Carry on the article about searching for Hanoi's best pho, picking up right after its last sentence.

* _QUOTED PASSAGE_:
-.-.-
Searching for Hanoi's Ultimate Pho
With more Americans sampling Vietnam's savory soup, a noted food critic and an esteemed maestro track down the city's best
- By Mimi Sheraton
- Smithsonian magazine, March 2010, Subscribe
(Page 3 of 3)
The next day, Gilbert and I were disappointed by a pallid, salty and inept pho bo at a much-recommended branch of a slick, trendy Saigon chain, Pho24; we dubbed it McPho. For the rest of our days in Hanoi, we rose early to find excellent pho in the stalls that had been closed to us at lunch. We also discovered Spices Garden, a very good Vietnamese restaurant in the restored Sofitel Metropole Hanoi, the historic hotel once patronized by Graham Greene, W. Somerset Maugham and Charlie Chaplin. There a verdant, abundant pho bo is part of the lunchtime buffet (no surprise, since Didier Corlou was the chef at the hotel for 16 years, until 2007). On the second and final night of the Philharmonic’s engagement, the audience included a large number of children whose parents had brought them to hear the Brahms Concerto in D major for Violin and Orchestra, with featured violinist Frank Peter Zimmermann. Tetsuji Honna, the Japanese music director of the Vietnam National Symphony Orchestra, explained to me that the violin is the most popular instrument for children in Asia to learn.
-.-.-
(Records from a dataset)
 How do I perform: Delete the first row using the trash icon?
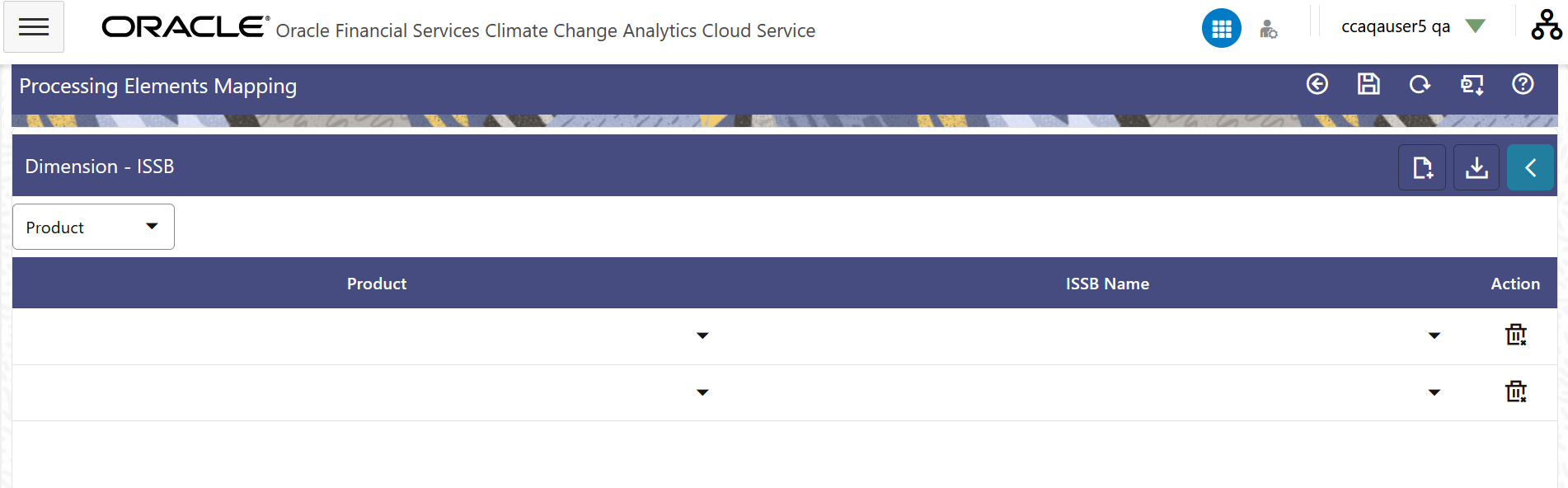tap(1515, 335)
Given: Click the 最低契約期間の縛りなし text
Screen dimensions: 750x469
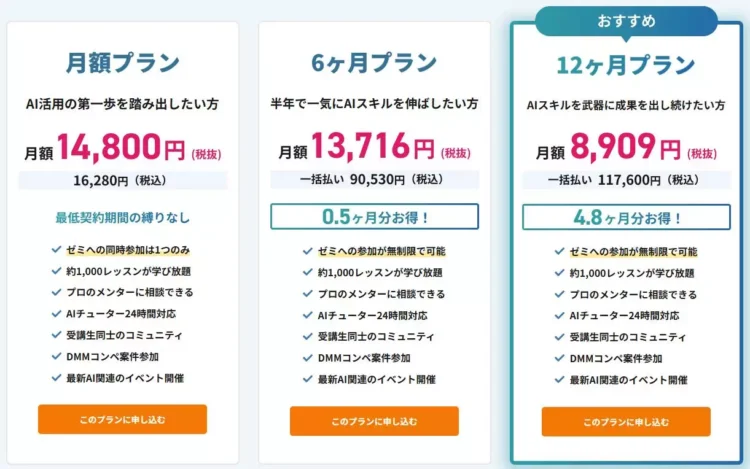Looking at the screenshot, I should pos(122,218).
-.-.-
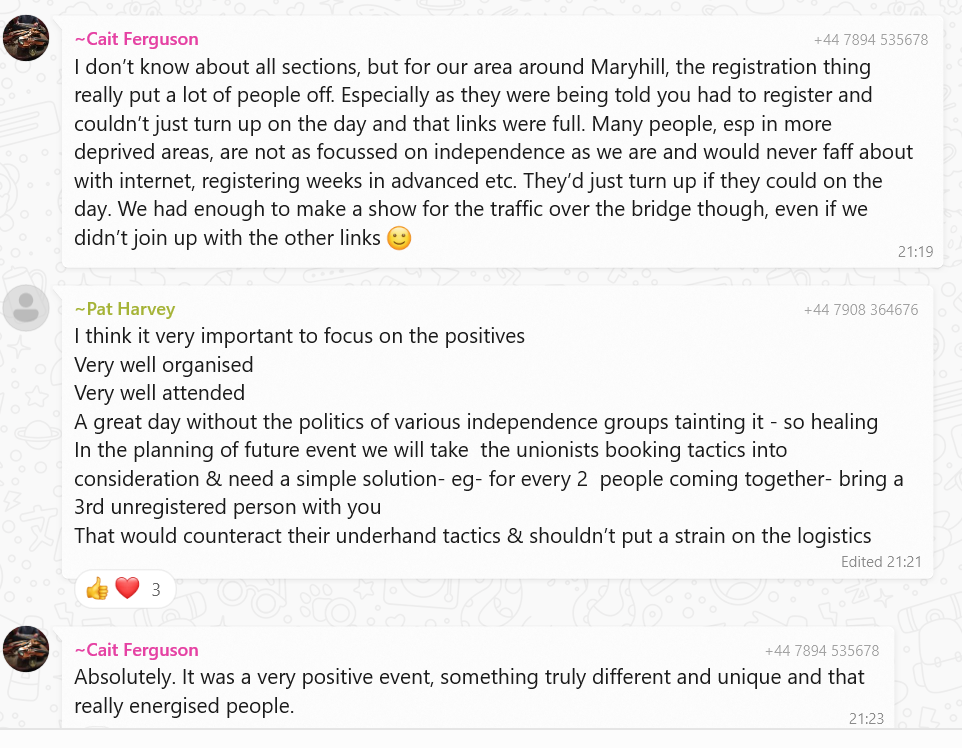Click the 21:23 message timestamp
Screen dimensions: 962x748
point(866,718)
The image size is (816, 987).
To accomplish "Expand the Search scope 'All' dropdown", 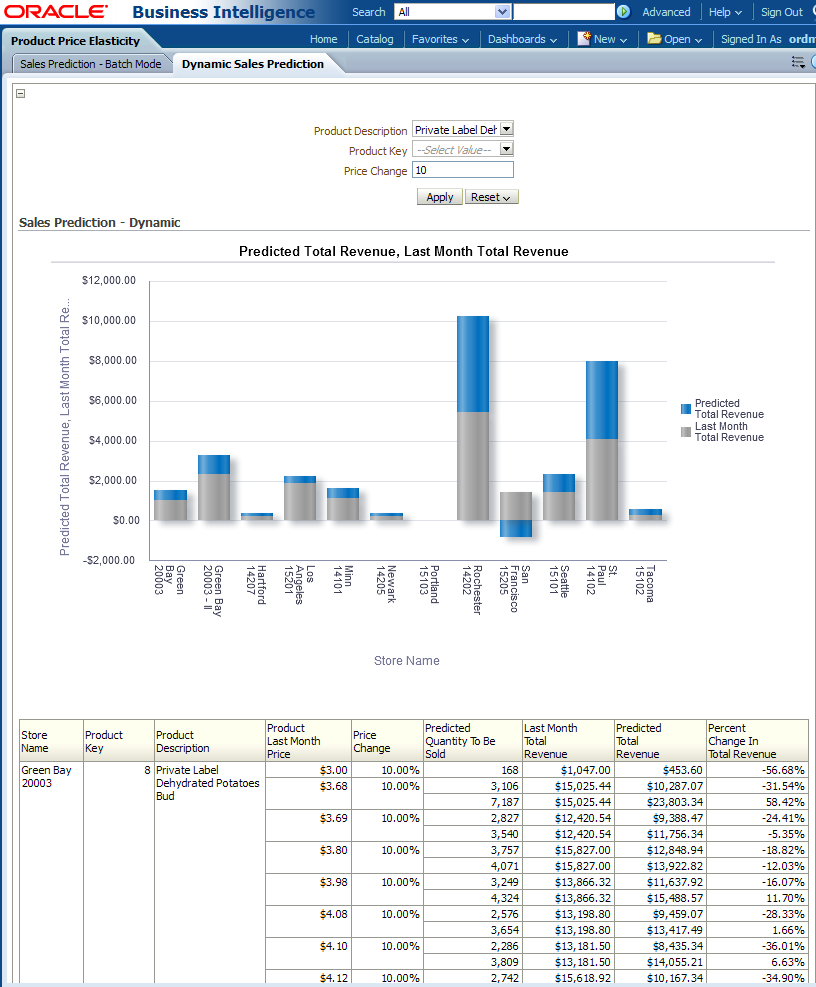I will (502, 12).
-.-.-
* _OUTPUT OF THE TASK_:
After the concert, Honna and one of his violinists, Dao Hai Thanh, invited me to try some late-night pho in the old quarter of Hanoi around Tong Duy Tan Street. Here young Vietnamese gather at long tables at a variety of stalls where meats and vegetables are cooked over table grills or dipped into hot pots of seething broth.
Our destination was Chuyen Bo, a pho stall with stools so low that Honna had to pile three atop one another for me to sit on. The choice of ingredients was staggering: not only eight kinds of greens, tofu, soft or crisp noodles, but also various cuts of beef—oxtail, brisket, shoulder, kidneys, stomach, tripe, lungs, brains—plus cooked blood that resembled blocks of chocolate pudding, a pale pink meat described to me as “cow’s breast” (finally decoded as “udder”) and a rather dry, sinewy-looking meat that one of the workers, pointing to his groin, said was “from a man.” I was relieved to learn that the ingredient in question was a bull’s penis. I opted instead for a delicious if conventional pho of oxtail and brisket. But later I worried that I had missed an opportunity. Perhaps udder and penis pho might have made a more stirring, not to mention memorable, finale to my quest. Maybe next time. Pho better or pho worse.
Mimi Sheraton has been a food writer for over 50 years. She has written more than a dozen books, including the 2004 memoir Eating My Words: An Appetite for Life.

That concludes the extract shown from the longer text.